China protested the planned sale.

And the trip comes after the United States repeatedly expressed concerns over China's successful knocking out of one of its ageing satellites with a ballistic missile in January.

The United States and the former Soviet Union had already conducted such tests, but China's effort resulted in international concerns over a global race to weaponise space.

Senior US officials have spoken critically of China's military budget, expressing concerns that the Chinese are under-reporting its size and that it is expanding too quickly.

China announced this month a 17.8-percent rise in military spending for this year to 45 billion dollars.

US Vice President Dick Cheney said last month that China's military build-up and the satellite-killing weapon were "not consistent with China's stated goal of a 'peaceful rise'."

Pace said he raised the issue of the satellite test in his meetings with the Chinese, but avoided in his comments to the press any of the harsher rhetoric used by Cheney and others.

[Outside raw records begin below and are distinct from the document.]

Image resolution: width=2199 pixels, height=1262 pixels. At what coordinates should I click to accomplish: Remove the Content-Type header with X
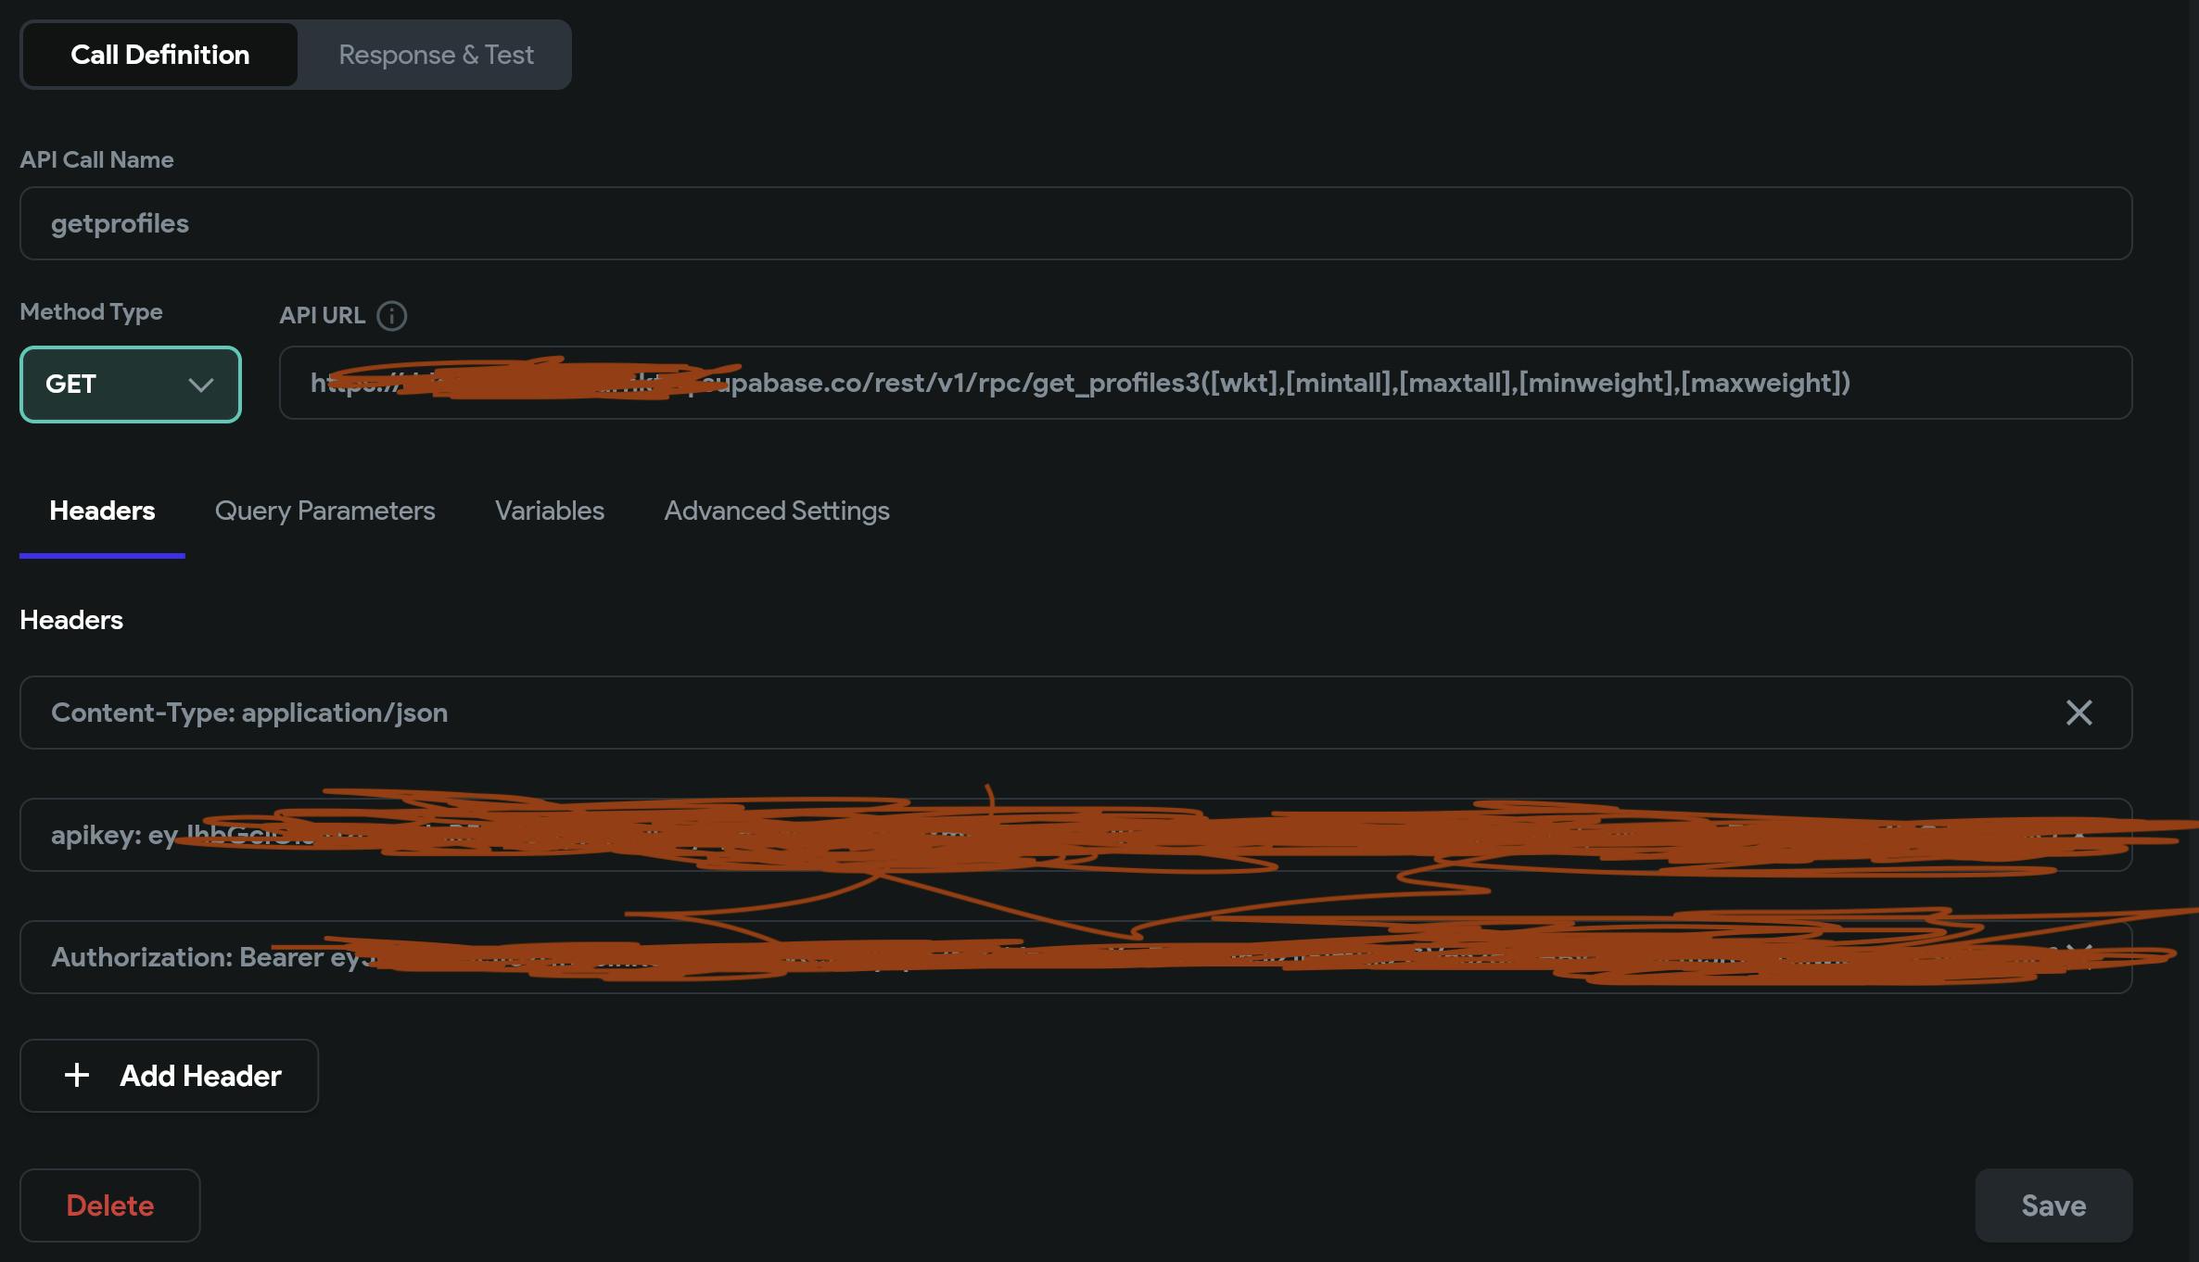coord(2078,713)
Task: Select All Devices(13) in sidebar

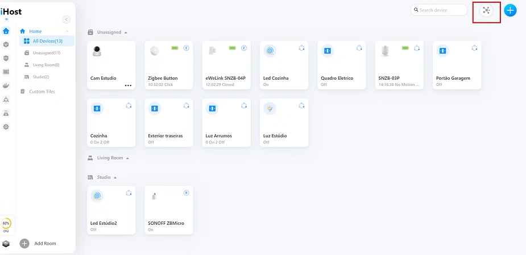Action: tap(48, 41)
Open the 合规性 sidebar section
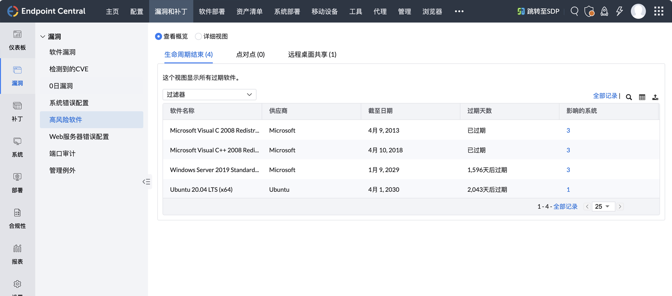The width and height of the screenshot is (672, 296). point(17,219)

"I used the example of the anti-satellite test as how sometimes the international community can be confused, because it was a surprise that China did that and it wasn't clear what their intent was," Pace said of his meetings.

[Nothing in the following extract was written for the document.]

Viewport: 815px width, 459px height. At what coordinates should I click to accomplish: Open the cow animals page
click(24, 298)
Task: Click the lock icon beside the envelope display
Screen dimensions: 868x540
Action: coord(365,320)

His Chinese counterparts did not explain why they had decided to carry out such a test, nor what their intent was, he said.

"One of the reasons we have to work harder between the two militaries is to make sure, as best we can, we tell each other what we are doing, why we are doing it and how we're doing it," Pace said.

"The biggest fear I have of the future is miscalculation and misunderstanding based on disinformation."

Pace said the two sides discussed setting up a hotline between the two militaries, boosting exchanges through joint military exercises and setting up an exchange programme between military academies.

earlier related report
US engineer faces trial for smuggling military secrets to China
Los Angeles (AFP) March 24 - A Chinese-born engineer will go on trial in a California court on Tuesday charged with smuggling sensitive technology about US Navy submarines to China.

Chi Mak, 66, an engineer working for a US company with several Navy contracts, is accused of trying to export intelligence about silent submarines in October 2005 in a plot that involved four members of his family.

Mak, who is also charged with acting as an agent of China in the United States and making false statements, was arrested after agents swooped on two relatives at Los Angeles Airport as they prepared to board a flight to Hong Kong.

According to Justice Department documents, the duo were caught with a disk containing sensitive encrypted data on US submarines hidden in a English-language CD course.

Mak's trial opens in Santa Ana on Tuesday with jury selection while his relatives, including a brother, are expected to stand trial in May.

Mak has not been formally charged with espionage because the information on the disk has not officially been deemed classified.

Instead prosecutors say the data relates to weapons-related technology that requires an appropriate export license, which Mak never sought.

Mak, a US citizen who was born in Guangzhou, China, has denied the charges. Defense lawyer Ronald Kaye has described his client as having an "unblemished" character.

Kaye has also said all the data referred to in the case was made available at a public conference, and so cannot be described as secret.

The investigation into Mak began in early 2004, when federal agents began audio and video surveillance of the engineer and his family.

Although the case is not an espionage trial, prosecution documents give an insight into a shadowy world of intrigue, revealing Chinese intelligence's use of code names such as Red Flower, Winter Chrysanthemum and Autumn Orchid.

After raiding Mak's home, prosecutors say they also discovered a 'wish-list' of US military technology, including information on missile defense and torpedo systems.

The trial comes amid increasing concern in the United States about the activities of Chinese intelligence agencies.

A senior official said in remarks published earlier this month that Chinese agents were the most active in the world and were aggressively pursuing advanced technology.

"The technology bleed to China, among others, is a very serious problem," Joel Brenner, the new head of the Office of National Counterintelligence Executive, told The Washington Times.